Bret-Harte, who is the science director of UAF’s Toolik Field Station in Arctic Alaska, and her collaborators found that excluding Russian stations from models increased the uncertainty in predictions for almost all of the environmental variables considered. In some cases, the changes were as large or larger than those projected from warming for the next 80 years. Notably, Siberia’s vast taiga forest is not represented, which makes the whole circumpolar region appear to be wetter and to have less plant biomass than it actually does.
“The Arctic isn’t confined to a single country,” Bret-Harte said. “You can’t necessarily predict exactly what the Arctic in Siberia is going to do by only looking at what’s happening in Alaska. Being able to exchange information across international boundaries is really huge.”
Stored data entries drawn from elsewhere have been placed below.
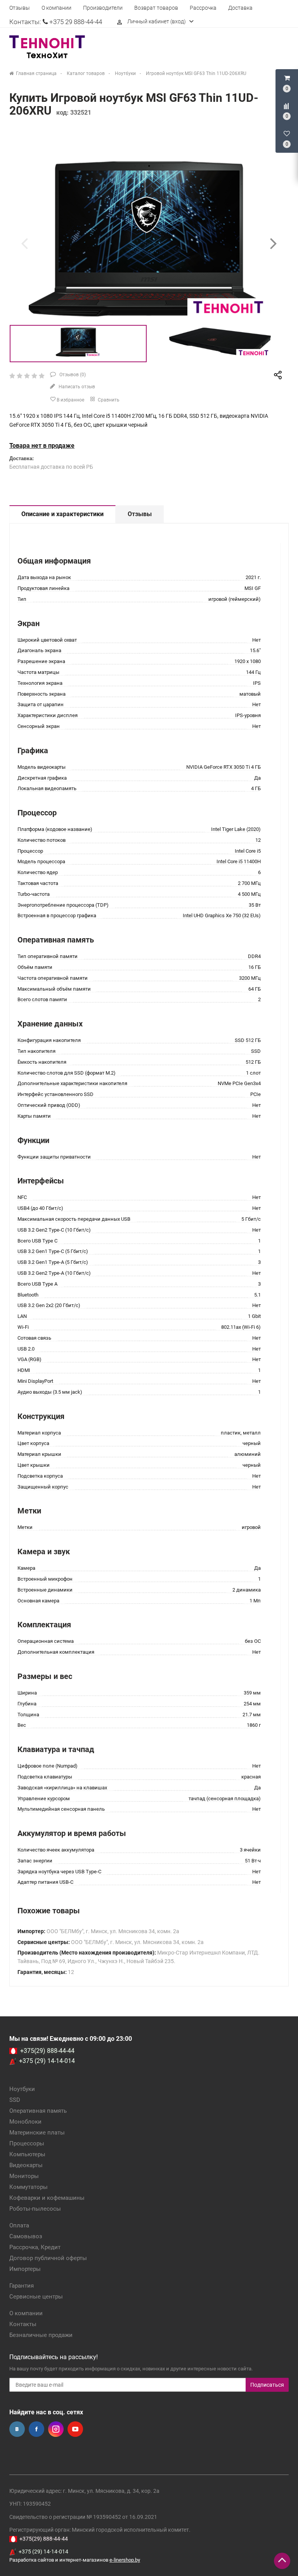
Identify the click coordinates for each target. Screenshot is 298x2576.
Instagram (56, 2429)
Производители (103, 8)
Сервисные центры (36, 2296)
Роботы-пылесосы (35, 2208)
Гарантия (21, 2285)
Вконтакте (17, 2429)
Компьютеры (27, 2154)
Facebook (36, 2429)
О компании (56, 8)
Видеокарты (26, 2165)
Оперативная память (38, 2110)
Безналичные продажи (41, 2335)
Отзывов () (72, 374)
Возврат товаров (156, 8)
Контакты (22, 2324)
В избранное (69, 400)
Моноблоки (25, 2121)
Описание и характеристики (62, 514)
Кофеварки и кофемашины (47, 2197)
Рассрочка (203, 8)
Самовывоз (25, 2236)
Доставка (240, 8)
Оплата (19, 2225)
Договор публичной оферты (48, 2258)
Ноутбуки (22, 2089)
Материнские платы (37, 2132)
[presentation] (24, 243)
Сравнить (108, 400)
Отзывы (19, 8)
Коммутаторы (28, 2186)
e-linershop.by (124, 2560)
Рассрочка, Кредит (35, 2247)
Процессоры (26, 2143)
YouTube (75, 2429)
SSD (14, 2099)
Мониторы (24, 2176)
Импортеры (25, 2268)
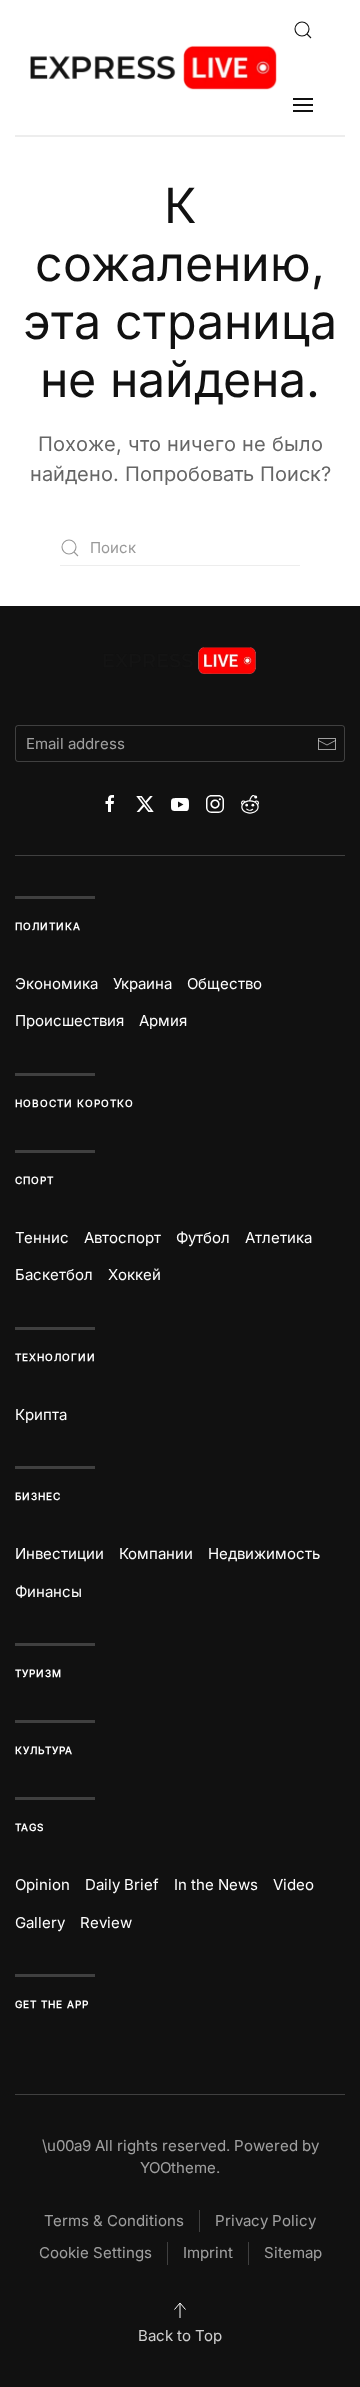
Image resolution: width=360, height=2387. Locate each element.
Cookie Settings (95, 2252)
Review (106, 1922)
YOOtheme (178, 2167)
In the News (216, 1884)
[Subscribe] (326, 743)
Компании (156, 1553)
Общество (224, 983)
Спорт (34, 1180)
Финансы (48, 1591)
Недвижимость (264, 1553)
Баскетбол (54, 1274)
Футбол (203, 1237)
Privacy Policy (265, 2220)
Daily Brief (122, 1884)
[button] (303, 30)
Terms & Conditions (114, 2220)
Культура (44, 1750)
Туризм (38, 1673)
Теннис (42, 1237)
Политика (48, 926)
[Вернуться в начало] (154, 67)
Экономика (56, 983)
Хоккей (134, 1274)
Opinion (42, 1884)
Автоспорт (122, 1237)
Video (293, 1884)
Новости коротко (74, 1103)
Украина (142, 983)
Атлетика (278, 1237)
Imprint (208, 2252)
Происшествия (69, 1020)
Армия (163, 1020)
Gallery (40, 1922)
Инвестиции (59, 1553)
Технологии (55, 1357)
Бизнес (38, 1496)
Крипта (41, 1414)
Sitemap (293, 2252)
Toolik Field Station is one of only two U.S. stations involved in the International Network for Terrestrial Research and Monitoring in the Arctic, a network funded by the European Union known as Interact.
Since 2001, the network has been working to improve representation of the whole Arctic in climate science through a consortium of terrestrial Arctic research stations. Almost 100 field stations, located across the U.S., Canada, Greenland, Scandinavia, Russia and Mongolia, coordinate research and monitoring activities to better understand Arctic change and its impact on local and global communities. Bret-Harte and Toolik joined Interact in the mid-2010s.
Russia’s attack on Ukraine triggered the European Union to limit Interact’s collaborations with Russian researchers and field stations. This has resulted in a gap in ground-based observations of Russian ecosystems.
Since 2022, all 21 Russian stations within Interact have been dropped from its activities. Additionally, the Russian government blocked their scientists from sharing data with international collaborators. Because Russia makes up almost 50% of the Arctic’s total land area, this gap is significant.
“If we don’t have a good idea of what’s going on in half of the Arctic, it’s hard to be confident about our predictions,” Bret-Harte said.
The scientific impacts extend beyond models, Bret-Harte said.
“Having the ability to form these collaborations and work together helps promote an understanding of science and also an understanding of people,” she said. “It’s beneficial both in terms of giving us the best scientific picture that we can get and also in terms of forging connections in different areas of the world and in sharing perspectives.”
With over two decades spent fostering cooperation between Russia and other Arctic researchers, Bret-Harte said that she and her Interact partners remain hopeful that their scientific diplomacy will resume once again across the whole Arctic.
But likely not without losing progress.
“The longer that the war goes on, the harder it’s going to be to reestablish those connections once it ends,” she said.